RE: Problems in VM structure ?

1999-02-18 Thread tcobb
I've adjusted MAXUSERS to 128 on my heavily loaded PIIs and the crashes
have not re-occurred for 24 hours now.  (Had to adjust NMBCLUSTERS up,
though)
The panics were happening every 5-8 hours like clockwork prior to this.

I believe that these crashes are caused by heavy network traffic, not
heavy load values, so a make world may not trigger this.  Actually, I 
couldn't force it to happen when I hit the box hard during testing with
web traffic, so it must be a combination thing.

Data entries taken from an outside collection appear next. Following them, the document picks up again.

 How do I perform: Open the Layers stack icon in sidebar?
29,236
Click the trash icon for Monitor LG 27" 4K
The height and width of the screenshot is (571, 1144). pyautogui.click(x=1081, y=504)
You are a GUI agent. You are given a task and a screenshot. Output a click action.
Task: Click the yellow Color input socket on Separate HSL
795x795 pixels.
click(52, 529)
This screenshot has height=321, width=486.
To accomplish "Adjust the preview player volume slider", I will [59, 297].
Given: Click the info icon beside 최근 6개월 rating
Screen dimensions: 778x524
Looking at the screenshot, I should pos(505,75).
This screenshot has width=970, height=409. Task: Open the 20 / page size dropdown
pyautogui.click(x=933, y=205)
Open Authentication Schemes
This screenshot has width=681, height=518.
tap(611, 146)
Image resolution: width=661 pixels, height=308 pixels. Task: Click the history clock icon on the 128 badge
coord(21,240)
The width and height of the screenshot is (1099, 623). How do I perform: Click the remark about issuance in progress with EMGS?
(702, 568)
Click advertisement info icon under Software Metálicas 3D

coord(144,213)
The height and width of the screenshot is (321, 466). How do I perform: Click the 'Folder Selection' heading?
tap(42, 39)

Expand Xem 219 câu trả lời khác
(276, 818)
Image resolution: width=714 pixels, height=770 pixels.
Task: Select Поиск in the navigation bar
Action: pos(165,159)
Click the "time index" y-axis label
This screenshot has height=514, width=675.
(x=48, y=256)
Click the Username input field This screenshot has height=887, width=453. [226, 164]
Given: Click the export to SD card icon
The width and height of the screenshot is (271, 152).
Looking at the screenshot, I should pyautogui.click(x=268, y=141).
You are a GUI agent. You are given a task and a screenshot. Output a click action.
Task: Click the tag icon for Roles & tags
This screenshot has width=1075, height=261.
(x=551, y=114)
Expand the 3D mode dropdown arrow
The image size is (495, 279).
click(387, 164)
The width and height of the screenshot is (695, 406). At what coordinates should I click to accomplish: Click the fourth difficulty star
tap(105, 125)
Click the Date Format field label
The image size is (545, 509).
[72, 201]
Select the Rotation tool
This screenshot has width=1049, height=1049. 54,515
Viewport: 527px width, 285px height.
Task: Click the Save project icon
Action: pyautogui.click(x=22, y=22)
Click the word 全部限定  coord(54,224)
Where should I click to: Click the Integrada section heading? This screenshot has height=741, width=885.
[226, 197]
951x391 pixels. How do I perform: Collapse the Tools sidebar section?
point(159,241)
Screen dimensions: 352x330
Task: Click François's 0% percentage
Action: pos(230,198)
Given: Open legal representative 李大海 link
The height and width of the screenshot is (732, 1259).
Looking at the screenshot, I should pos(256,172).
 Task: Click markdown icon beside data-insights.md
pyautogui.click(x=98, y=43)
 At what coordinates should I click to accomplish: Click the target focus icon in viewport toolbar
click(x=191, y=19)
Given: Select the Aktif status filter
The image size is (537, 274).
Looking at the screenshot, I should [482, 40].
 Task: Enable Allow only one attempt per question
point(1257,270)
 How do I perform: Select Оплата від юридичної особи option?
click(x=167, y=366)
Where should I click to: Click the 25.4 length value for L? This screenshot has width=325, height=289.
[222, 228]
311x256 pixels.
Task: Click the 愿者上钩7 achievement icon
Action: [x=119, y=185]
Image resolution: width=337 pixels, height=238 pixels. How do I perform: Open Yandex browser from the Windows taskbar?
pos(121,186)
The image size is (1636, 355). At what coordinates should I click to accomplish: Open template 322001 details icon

Another clue is the fact that I can't seem to get a Pentium (P5) to crash
at all, ever, even when running exactly the same kernel config.  
The Pentium IIs fell over like crazy.


-Troy Cobb
 Circle Net, Inc.
 http://www.circle.net


To Unsubscribe: send mail to majord...@freebsd.org
with "unsubscribe freebsd-current" in the body of the message



Re: Problems in VM structure ?

1999-02-17 Thread Bernd Walter
On Wed, Feb 17, 1999 at 08:46:49AM -0500, tc...@staff.circle.net wrote:
> 
> 
> >   -Original Message-
> >   From: Matthew Dillon [mailto:dil...@apollo.backplane.com]
> >   :What's the chance that our kernel adaptations for PIIs
> >   :is partly at fault?
> >   :
> >   :-Troy Cobb
> >   : Circle Net, Inc.
> >   : http://www.circle.net
> >   
> >   With what config?  Have you tried reducing maxusers to 128?
> >   
> > -Matt
> 
> 
> I've had it at MAXUSERS=256 on both the P5 and the P6.  The P5 stays
> stable, the P6 doesn't.  If I reduce MAXUSERS to 128 then these
> heavily loaded boxen will fall over due to out of MBUFs errors, or
> so I believe.
> 
I my case it was a P-II 400

> I'd love to find some real kernel-tuning documentation out there,
> one of my panics is a "pipeinit:  cannot allocate pipe -- out of kvm"
> and I can't pull a crashdump due to a DSCHECK error because my
> SWAP is > 2GB.
> 
The pipeinit is one of the panics I got very often - but they were not reduced 
to

> 
> -Troy Cobb
>  Circle Net, Inc.
>  http://www.circle.net
> 
> 
> To Unsubscribe: send mail to majord...@freebsd.org
> with "unsubscribe freebsd-current" in the body of the message

-- 
  B.Walter



To Unsubscribe: send mail to majord...@freebsd.org
with "unsubscribe freebsd-current" in the body of the message



Re: Problems in VM structure ?

1999-02-17 Thread Bernd Walter
On Tue, Feb 16, 1999 at 12:19:07AM -0800, Matthew Dillon wrote:
> :maxusers 256
> 
> Try reducing maxusers to 128.  Another person reported similar behavior
> to me and after a bunch of work he tried going back to a basic 
> distribution -- and everything started working again.
> 
To add some public informations.
The host in case was using 512Meg RAM and I have tested it with 256Meg.
I originaly installed a 3.0-CURRENT from mid December and updated
to a recent version after getting panics.
I used MAXUSERS of 512 and was able to trigger a panic during only a few 
minutes uptime
after reducing it to 256 the host was more stable.
Now it is running without any panics using MAXUSERS 128.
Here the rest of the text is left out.